For Prosper, this is indeed a crucial step toward lifting people out of poverty and hopelessness.

Present at the meeting are executives from Wells Fargo, Nationwide Insurance, Santikos Entertainment, and the Admiral Capital Group, the last one represented by none other than the former Spurs star David Robinson. Also present are Ramiro Cavazos, the SAHCC president; Annette Ibanez of H-E-B, and a few others. Logistics, sustainability and timelines are discussed in a friendly atmosphere. Prosper emphasizes that her initiative will be the first such entrepreneurial program that “teaches parents to teach their children,” and that everyone would have access to the curriculum free of charge. Master teachers will be recruited from community organizations to train parents. “This will be the SAHCC’s gift to San Antonio,” she concludes.

Though she is passionate about developing future leaders, the Hispanic Chamber’s Chairmanship isn’t Prosper Nirenberg’s only public platform these days. Since her husband, Ron Nirenberg, was elected mayor, she has been thrust into the role of San Antonio’s first lady, something she is still getting used to. “I am indebted to the citizens of San Antonio for putting us in this position. It’s an honor to be part of something larger than yourself. To be given that opportunity is no light matter,” says Prosper, who has been a working woman throughout her life. Growing up, she always knew that she would be a working mother, she explains, but ending up as a mayor’s wife never crossed her mind, she adds, laughing.

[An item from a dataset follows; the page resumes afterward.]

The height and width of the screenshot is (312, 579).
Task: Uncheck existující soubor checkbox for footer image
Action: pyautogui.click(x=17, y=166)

And she is still a working mother. As the Director of Customer Insights for H-E-B, Prosper Nirenberg leads a team of 12 associates who gather and analyze input from customers to help guide the company’s product and community involvement strategies. Her job is “to bring the customer’s voice to the table.” She praises H-E-B for valuing families and understanding that employees have responsibilities outside of work. The company also supported her while she worked on helping the Latina Leadership Institute at SAHCC, a program intended to teach Hispanic women how to run for political office or engage with community boards and commissions. Not all employers are that generous. As a result, contemporary professional women put a lot of pressure on themselves trying to be perfect at everything, notes Prosper Nirenberg, but they need to learn to start changing the culture. “It’s our job to make it happen from inside out. I am a big believer in leadership from the ground up,” she observes emphatically. “Change happens from the ground up.”

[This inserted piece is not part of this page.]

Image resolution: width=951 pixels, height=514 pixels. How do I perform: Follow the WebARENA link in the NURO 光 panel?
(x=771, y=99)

As first lady, she will continue to advocate for literacy and, in fact, was asked by her husband to help with the Mayor’s Book Club program. Her first move was to decentralize it, so that each council member — not just the mayor — can choose a theme and each branch library can participate in selecting reading material related to the chosen themes. “Literacy has always been important to me,” she says. “As a child, I was the first in my family to read and write in English, and I helped my parents pay bills, write letters if necessary to get services, etc. I read to Jonah (her son) since he was in the womb. Literacy is the most powerful thing you can give a child or an adult.“

Hard Work is Nothing New To Her
Born in the Rio Grande Valley, as a young girl, our first lady spent summers and many weekends working in the fields with her migrant worker parents, digging onions out of the ground. At night, her mom had a second job working as a cook at a drive-in, and the family, including young Erika, usually helped with the cleanup at the end of her shift. It was hard work by any standard. “I can’t imagine my poor son doing something like that, but I did it from age 5 on,” she says matter-of-factly. “It was normal. Just part of life.” Since her parents often traveled to where the agricultural jobs were at the moment, Prosper Nirenberg was raised by her beloved grandmother, Abundia, now 95, who instilled in the young girl a love for her culture.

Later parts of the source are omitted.